PASSAGE SHOWN —
━━━━━━━━━━━━━━━━
I saw that first photo and did several things: roll my eyes, get annoyed, read the comments, look at the photo again to see if it was really dried squid, and roll my eyes again.
It annoys me when people make "ew" faces when they're in an ethnic store. I'm sorry you find other cultures so disgusting, but plenty of the "normal" people who have never eaten anything exotic are actually ingesting pounds of mystery McDonald meat, along with chemicals and preservatives in their "normal" food...and they (I'm not going to narrow it to a race, there are very, very sheltered people of all races) make ick faces, which I interpret as disrespect for a culture. Some cultures eat snakes, others eat dried squid. I won't touch snakes with a ten foot pole, but if you eat snake, good for you.
Dried squid is, indeed, delicious. I actually want some now...
In college, my roommate and I had DIY sushi sessions. We'd just buy the sticky rice, make it in the microwave, have some soy sauce and seaweed and snack away. It wasn't amazing, nowhere near real sushi, but at $5.50 for six pieces, splurging on real sushi was something we could only do once a month or so.
━━━━━━━━━━━━━━━━
EXTRACTED INFORMATION —
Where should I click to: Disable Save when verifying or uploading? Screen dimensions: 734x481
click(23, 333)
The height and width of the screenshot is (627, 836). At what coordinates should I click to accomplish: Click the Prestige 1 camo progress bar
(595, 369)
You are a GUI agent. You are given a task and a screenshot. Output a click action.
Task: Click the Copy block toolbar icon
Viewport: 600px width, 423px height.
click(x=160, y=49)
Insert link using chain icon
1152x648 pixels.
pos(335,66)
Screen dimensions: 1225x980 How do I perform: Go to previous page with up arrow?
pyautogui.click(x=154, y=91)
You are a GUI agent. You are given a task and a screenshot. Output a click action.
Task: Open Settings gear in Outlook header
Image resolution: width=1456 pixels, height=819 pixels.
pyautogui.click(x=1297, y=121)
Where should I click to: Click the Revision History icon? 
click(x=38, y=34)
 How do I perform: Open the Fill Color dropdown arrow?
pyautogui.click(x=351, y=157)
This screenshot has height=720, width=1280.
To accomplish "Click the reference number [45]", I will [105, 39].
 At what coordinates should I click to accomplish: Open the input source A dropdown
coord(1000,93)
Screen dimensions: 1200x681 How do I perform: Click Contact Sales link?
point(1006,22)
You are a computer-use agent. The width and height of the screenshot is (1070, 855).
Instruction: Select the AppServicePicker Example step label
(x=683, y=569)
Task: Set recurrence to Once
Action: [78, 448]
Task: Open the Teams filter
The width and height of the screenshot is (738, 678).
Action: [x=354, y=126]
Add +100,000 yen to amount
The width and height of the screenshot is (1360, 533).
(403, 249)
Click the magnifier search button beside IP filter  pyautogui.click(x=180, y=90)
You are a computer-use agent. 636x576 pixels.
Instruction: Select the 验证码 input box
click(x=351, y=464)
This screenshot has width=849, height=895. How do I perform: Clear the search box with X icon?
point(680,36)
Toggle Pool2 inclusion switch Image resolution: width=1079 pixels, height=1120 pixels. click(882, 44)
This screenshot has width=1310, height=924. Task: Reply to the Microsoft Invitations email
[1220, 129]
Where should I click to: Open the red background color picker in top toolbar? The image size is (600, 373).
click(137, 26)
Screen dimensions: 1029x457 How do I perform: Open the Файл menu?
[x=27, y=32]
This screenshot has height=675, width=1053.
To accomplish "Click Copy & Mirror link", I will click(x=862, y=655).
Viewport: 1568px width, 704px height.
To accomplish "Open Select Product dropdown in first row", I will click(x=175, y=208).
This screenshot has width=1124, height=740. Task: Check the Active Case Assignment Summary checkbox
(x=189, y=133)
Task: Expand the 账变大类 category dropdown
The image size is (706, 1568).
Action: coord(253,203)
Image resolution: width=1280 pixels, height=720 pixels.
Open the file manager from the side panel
━━━━━━━━━━━━━━━━
REQUIREMENT 1 —
Repeat the stretch of the dried squid comment from "Dried squid is, indeed, delicious." through "month or so.", switching "sushi" to "maki".
REQUIREMENT 2 —
Resume the comment about dried squid and DIY sushi, carrying it on from its final sentence.

FINAL ANSWER 1 —
Dried squid is, indeed, delicious. I actually want some now...
In college, my roommate and I had DIY maki sessions. We'd just buy the sticky rice, make it in the microwave, have some soy sauce and seaweed and snack away. It wasn't amazing, nowhere near real maki, but at $5.50 for six pieces, splurging on real maki was something we could only do once a month or so.

FINAL ANSWER 2 —
Oh, lighten up, people, the first photo isn't a commentary on cultural ignorance. It's a funny capture of my mother-in-law at an Aji Ichiban store in Hong Kong (where I live). It was her first time hearing of dried seafood as a tasty snack, but do you not think there are aspects of Western food that are gross to those not used to them? It's not just whitey who gets squicked at the thought of certain foods. I'm quite sure we've all at one time or another made an "Ewww" face at a food that initially offends our sensibility. I still think back in horror to a deli in Alabama that served cold pastrami on a hard roll with mayo and lettuce.










nice finds. What is that woman crying about? I also often get mighty confused in my local Asian grocery store, but not to the point of tears.